------ EXERCISE MATERIAL
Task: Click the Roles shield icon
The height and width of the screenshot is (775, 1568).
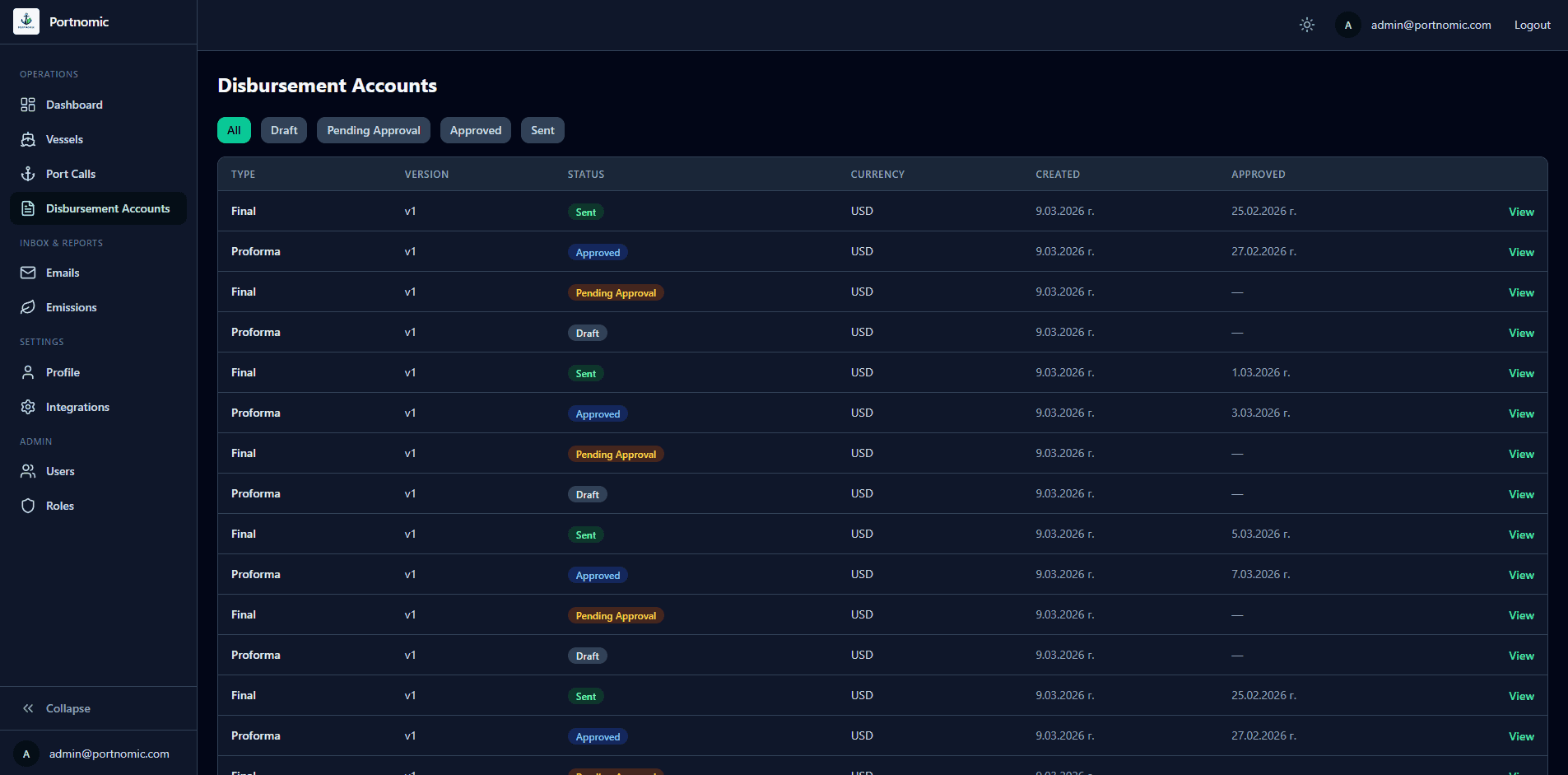Action: [x=28, y=506]
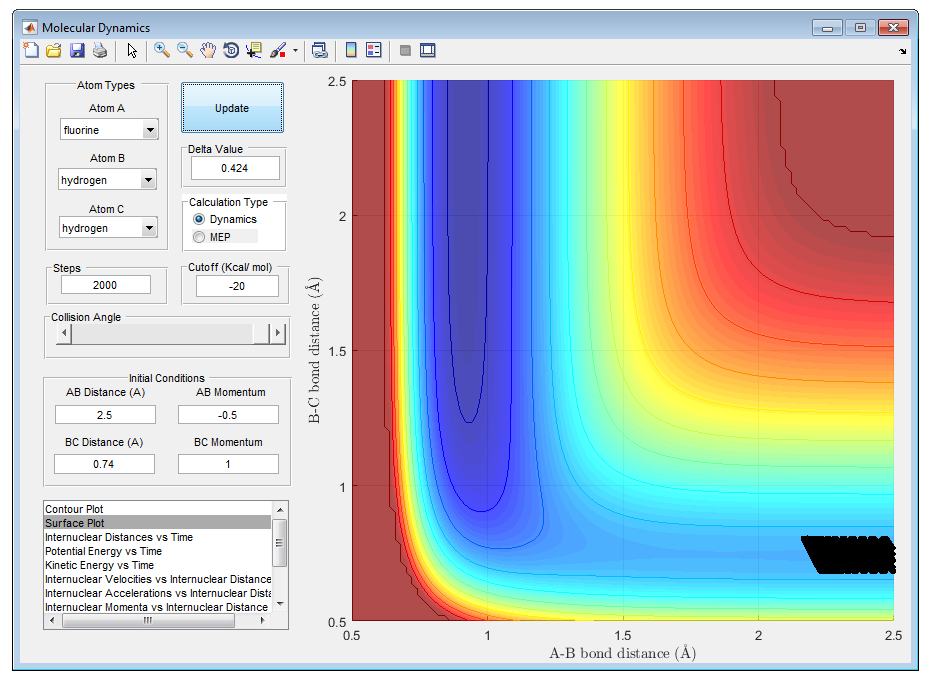
Task: Click the Open File folder icon
Action: [x=54, y=50]
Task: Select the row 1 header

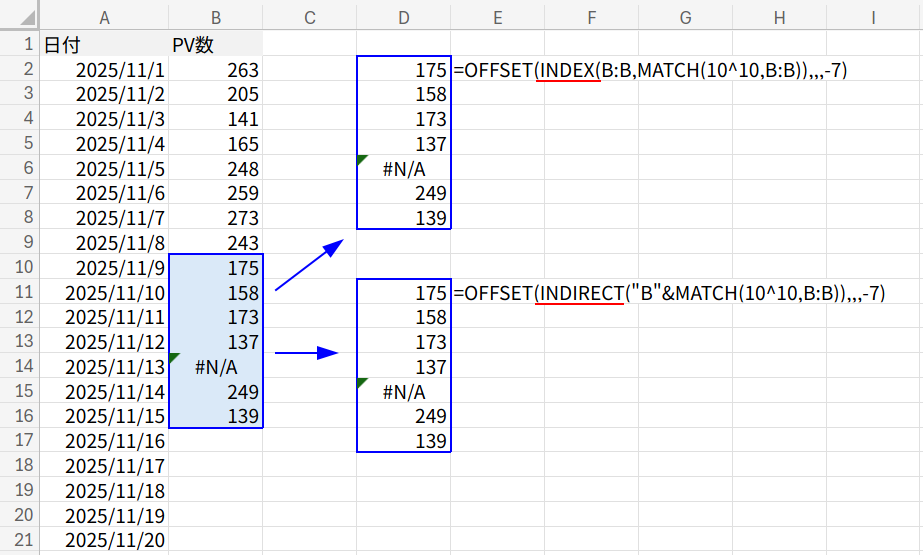Action: point(20,45)
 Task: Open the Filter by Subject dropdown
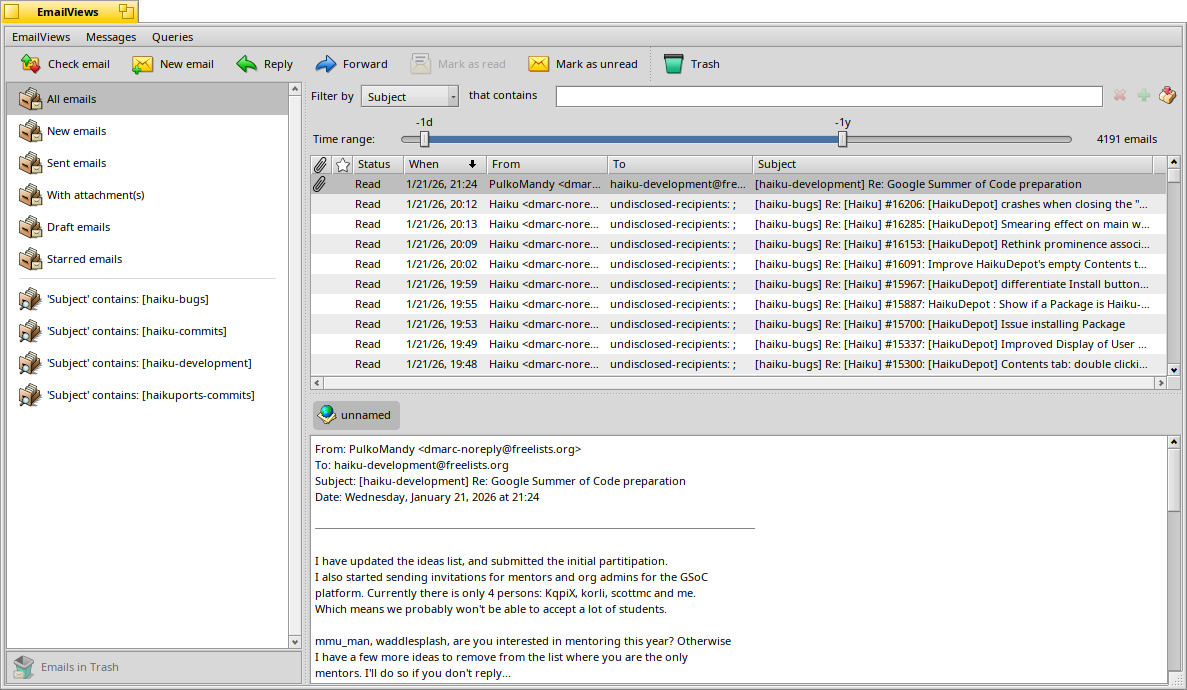409,96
------------
THE TASK: Pictures stay out of the copy; please restate every record above exactly.

RESPONSE AREA:
Task: Click the Roles shield icon
The height and width of the screenshot is (775, 1568).
Action: [x=28, y=506]
Task: Click the Open File folder icon
Action: [x=54, y=50]
Task: Select the row 1 header

Action: point(20,45)
 Task: Open the Filter by Subject dropdown
409,96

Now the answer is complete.